In mathematics, the constant of proportionality is the number that serves as a consistent multiplier in direct variation relationships. Direct variation happens when one variable changes, causing another variable to change in direct proportion. In our example, the relationship is between the variables \( y \) and \( x^3 \). We know from the problem that \( y \) varies directly as the cube of \( x \). Therefore, we can express this relationship with \( y = kx^3 \). Here, \( k \) is our constant of proportionality that ties the variation together.
By substituting the given values for \( x \) and \( y \), we calculate \( k \). Given \( y = 24 \) when \( x = 36 \), substituting into the equation \( y = kx^3 \), we solve \( k = \frac{24}{36^3} \). Finding \( k \) tells us how sensitive \( y \) is to changes in \( x \), specifically \( x^3 \), in this equation.

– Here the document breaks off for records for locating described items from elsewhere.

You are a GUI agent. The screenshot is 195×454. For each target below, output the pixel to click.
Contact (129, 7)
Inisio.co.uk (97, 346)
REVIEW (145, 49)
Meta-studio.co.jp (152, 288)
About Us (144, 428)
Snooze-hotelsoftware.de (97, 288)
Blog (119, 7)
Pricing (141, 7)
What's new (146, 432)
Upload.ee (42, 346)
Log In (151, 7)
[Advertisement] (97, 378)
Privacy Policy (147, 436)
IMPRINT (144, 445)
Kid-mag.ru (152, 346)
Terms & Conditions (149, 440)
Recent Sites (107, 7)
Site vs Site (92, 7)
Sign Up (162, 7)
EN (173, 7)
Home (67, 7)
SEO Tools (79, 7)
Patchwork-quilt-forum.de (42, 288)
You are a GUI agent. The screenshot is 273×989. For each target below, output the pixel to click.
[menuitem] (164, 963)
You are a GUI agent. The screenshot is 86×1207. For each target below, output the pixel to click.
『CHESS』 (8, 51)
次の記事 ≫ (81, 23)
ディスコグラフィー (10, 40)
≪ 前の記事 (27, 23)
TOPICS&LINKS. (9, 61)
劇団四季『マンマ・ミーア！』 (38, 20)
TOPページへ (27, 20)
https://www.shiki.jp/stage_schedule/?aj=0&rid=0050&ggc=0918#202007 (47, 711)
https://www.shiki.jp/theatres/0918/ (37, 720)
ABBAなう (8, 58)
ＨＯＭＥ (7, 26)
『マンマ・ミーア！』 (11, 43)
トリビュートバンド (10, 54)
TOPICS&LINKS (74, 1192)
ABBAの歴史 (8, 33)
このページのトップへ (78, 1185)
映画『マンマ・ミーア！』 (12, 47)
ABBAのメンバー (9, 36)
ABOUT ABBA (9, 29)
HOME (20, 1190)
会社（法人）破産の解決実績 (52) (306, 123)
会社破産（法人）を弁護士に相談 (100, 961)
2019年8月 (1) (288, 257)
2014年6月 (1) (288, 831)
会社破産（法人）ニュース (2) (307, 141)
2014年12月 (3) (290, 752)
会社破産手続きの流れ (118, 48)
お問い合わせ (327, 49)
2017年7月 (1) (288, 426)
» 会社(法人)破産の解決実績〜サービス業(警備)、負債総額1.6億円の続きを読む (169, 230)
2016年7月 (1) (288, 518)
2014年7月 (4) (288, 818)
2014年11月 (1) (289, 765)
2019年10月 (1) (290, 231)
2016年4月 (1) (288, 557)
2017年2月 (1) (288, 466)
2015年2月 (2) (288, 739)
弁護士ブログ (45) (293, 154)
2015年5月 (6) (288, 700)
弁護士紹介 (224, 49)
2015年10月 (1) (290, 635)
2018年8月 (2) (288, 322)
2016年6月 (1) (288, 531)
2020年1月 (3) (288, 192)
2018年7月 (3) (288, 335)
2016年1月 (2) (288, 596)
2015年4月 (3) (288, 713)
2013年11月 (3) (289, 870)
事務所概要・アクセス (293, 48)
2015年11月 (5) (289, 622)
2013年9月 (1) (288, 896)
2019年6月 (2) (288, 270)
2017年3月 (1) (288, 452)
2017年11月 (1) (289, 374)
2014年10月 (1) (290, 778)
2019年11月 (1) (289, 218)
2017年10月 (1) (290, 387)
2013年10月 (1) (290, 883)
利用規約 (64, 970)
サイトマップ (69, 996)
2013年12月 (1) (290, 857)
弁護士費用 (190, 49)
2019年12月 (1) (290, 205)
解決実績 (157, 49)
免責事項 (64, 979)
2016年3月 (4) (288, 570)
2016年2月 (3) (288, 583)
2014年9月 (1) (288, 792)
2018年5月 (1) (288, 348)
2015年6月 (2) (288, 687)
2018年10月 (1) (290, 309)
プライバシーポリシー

A "cube of a variable" refers to raising that variable to the third power. In our exercise, it means using \( x \) such that \( x^3 \) is a significant component of our equation. Cubing a number multiplies the number by itself three times. So, if \( x = 36 \), then \( x^3 = 36 \times 36 \times 36 = 46,656 \).
This mathematical operation magnifies the values significantly, especially with larger numbers. Why is this important? Because when one variable is directly proportional to the cube of another, changes in that other variable have a considerably larger impact on the outcome variable compared to just a linear relationship. The cube not only makes the relationship unique but also more dynamic.

Solving equations in the context of direct variation involves substituting known values and isolating the unknown. In our problem, the equation \( y = kx^3 \) was given, and we needed to find the value of \( k \).
We started by substituting the instance-specific values for \( y \) and \( x \) into the equation, yielding \( 24 = k(36)^3 \).

• Next, calculate \( 36^3 \), which is 46,656.
• Substitute back, giving \( 24 = 46,656k \).
• To solve for \( k \), divide both sides by 46,656, obtaining \( k = \frac{24}{46,656} \), which simplifies to \( \frac{1}{1,944} \).

This process of solving requires careful arithmetic and simplification to ensure accuracy in the variables' relationship equation \( y = \frac{1}{1,944}x^3 \). Equation solving like this helps in describing specific relationships clearly and correctly.